Item-finding records:
##############################

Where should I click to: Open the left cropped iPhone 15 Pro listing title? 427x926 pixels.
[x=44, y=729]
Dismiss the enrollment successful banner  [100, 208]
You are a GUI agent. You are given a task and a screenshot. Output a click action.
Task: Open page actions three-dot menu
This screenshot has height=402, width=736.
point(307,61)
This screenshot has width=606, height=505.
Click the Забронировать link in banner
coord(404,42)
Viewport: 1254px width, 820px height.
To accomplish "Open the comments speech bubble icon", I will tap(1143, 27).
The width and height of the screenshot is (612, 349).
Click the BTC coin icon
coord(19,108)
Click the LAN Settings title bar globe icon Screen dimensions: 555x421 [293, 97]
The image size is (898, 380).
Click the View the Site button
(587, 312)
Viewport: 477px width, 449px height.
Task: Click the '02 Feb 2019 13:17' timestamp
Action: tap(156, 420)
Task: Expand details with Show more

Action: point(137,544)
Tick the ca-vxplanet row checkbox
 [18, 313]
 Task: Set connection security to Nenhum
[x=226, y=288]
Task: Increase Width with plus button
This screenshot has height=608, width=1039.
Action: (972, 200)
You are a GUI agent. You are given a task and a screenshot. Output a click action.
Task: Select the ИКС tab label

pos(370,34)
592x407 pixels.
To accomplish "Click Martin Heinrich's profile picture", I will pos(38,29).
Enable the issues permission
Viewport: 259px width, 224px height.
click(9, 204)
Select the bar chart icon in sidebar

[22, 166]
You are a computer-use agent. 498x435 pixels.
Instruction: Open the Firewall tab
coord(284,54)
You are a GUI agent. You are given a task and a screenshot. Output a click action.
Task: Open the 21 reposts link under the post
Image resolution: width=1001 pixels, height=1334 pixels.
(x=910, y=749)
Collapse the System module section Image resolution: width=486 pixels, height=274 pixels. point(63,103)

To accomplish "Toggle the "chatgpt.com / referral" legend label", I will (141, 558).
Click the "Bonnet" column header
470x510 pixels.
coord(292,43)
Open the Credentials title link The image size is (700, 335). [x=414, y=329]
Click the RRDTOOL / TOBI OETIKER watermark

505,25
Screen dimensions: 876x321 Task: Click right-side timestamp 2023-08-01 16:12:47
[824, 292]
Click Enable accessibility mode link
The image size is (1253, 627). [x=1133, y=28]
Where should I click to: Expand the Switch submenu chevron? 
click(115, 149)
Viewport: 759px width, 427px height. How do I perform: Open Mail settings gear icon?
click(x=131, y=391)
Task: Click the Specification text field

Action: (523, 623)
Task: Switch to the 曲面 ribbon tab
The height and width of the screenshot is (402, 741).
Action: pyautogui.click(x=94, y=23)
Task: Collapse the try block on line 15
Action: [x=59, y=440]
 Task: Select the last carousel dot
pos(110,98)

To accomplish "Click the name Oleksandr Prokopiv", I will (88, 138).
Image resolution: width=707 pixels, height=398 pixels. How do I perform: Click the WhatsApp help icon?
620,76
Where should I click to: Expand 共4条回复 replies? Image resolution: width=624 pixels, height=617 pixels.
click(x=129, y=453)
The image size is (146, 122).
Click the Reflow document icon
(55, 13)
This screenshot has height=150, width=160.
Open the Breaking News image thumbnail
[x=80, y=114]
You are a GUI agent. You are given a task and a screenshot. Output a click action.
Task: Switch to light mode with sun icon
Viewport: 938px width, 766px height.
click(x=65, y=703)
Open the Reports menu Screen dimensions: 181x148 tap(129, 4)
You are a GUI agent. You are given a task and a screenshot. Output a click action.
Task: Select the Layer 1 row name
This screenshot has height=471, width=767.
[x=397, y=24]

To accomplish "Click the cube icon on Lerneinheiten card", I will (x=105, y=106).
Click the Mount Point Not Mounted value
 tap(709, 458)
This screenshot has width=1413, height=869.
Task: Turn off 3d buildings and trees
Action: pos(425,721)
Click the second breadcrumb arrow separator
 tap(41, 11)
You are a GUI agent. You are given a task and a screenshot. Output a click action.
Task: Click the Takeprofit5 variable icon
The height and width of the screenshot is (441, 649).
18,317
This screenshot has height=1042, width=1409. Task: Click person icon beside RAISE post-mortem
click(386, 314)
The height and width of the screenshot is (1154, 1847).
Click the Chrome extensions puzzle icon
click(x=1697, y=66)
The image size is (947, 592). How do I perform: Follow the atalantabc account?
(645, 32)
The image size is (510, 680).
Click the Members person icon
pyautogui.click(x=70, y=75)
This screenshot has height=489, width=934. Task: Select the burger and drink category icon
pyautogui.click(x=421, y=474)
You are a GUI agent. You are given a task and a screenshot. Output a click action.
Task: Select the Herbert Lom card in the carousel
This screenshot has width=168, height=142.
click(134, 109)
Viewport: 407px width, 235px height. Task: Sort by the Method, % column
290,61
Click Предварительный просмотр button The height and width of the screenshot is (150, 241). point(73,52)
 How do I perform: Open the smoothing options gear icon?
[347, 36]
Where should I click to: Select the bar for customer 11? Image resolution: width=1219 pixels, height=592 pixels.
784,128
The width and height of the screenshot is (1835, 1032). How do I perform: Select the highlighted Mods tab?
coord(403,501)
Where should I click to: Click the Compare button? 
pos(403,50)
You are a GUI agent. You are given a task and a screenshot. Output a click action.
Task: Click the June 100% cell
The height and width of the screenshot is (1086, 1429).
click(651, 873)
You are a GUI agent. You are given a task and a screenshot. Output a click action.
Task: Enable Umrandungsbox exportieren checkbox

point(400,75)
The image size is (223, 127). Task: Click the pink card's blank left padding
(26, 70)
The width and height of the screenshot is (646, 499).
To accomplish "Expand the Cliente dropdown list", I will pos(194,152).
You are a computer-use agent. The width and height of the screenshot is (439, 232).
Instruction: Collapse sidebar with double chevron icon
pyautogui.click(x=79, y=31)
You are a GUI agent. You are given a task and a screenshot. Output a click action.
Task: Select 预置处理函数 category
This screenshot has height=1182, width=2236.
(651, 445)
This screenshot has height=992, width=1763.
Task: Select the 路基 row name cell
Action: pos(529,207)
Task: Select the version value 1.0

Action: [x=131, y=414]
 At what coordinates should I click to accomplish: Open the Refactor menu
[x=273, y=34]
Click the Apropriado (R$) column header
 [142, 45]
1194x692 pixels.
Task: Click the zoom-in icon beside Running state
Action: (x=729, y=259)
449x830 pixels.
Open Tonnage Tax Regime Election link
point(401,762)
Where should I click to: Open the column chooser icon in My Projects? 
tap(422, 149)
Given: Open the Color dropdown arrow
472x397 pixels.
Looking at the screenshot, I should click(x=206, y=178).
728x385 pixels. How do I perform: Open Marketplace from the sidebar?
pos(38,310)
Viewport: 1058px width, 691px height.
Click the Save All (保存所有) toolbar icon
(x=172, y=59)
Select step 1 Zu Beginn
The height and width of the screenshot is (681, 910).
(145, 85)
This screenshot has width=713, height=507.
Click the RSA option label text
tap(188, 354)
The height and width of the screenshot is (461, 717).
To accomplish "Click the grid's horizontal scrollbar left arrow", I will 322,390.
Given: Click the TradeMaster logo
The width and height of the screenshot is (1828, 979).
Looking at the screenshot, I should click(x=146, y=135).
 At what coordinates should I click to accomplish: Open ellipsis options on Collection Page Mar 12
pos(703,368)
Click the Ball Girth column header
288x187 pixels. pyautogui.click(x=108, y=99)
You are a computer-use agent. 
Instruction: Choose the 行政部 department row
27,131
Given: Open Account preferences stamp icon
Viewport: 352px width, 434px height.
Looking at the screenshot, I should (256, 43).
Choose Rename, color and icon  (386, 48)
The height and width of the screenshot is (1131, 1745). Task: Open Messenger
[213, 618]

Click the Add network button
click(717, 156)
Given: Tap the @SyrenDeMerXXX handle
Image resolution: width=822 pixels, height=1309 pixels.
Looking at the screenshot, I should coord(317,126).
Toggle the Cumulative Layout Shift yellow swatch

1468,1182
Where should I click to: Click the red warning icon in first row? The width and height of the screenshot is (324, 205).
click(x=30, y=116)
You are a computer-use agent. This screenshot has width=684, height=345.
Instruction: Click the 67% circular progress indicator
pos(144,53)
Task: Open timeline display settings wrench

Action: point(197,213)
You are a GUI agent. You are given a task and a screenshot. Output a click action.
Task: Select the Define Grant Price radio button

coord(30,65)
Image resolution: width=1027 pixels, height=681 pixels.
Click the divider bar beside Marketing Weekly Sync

##############################

TASK INSTRUCTIONS:
Reproduce the listing word for word from its first line through the line containing "Action: point(137,544)".

PROBLEM SOLUTION:
Where should I click to: Open the left cropped iPhone 15 Pro listing title? 427x926 pixels.
[x=44, y=729]
Dismiss the enrollment successful banner  [100, 208]
You are a GUI agent. You are given a task and a screenshot. Output a click action.
Task: Open page actions three-dot menu
This screenshot has height=402, width=736.
point(307,61)
This screenshot has width=606, height=505.
Click the Забронировать link in banner
coord(404,42)
Viewport: 1254px width, 820px height.
To accomplish "Open the comments speech bubble icon", I will tap(1143, 27).
The width and height of the screenshot is (612, 349).
Click the BTC coin icon
coord(19,108)
Click the LAN Settings title bar globe icon Screen dimensions: 555x421 [293, 97]
The image size is (898, 380).
Click the View the Site button
(587, 312)
Viewport: 477px width, 449px height.
Task: Click the '02 Feb 2019 13:17' timestamp
Action: tap(156, 420)
Task: Expand details with Show more

Action: point(137,544)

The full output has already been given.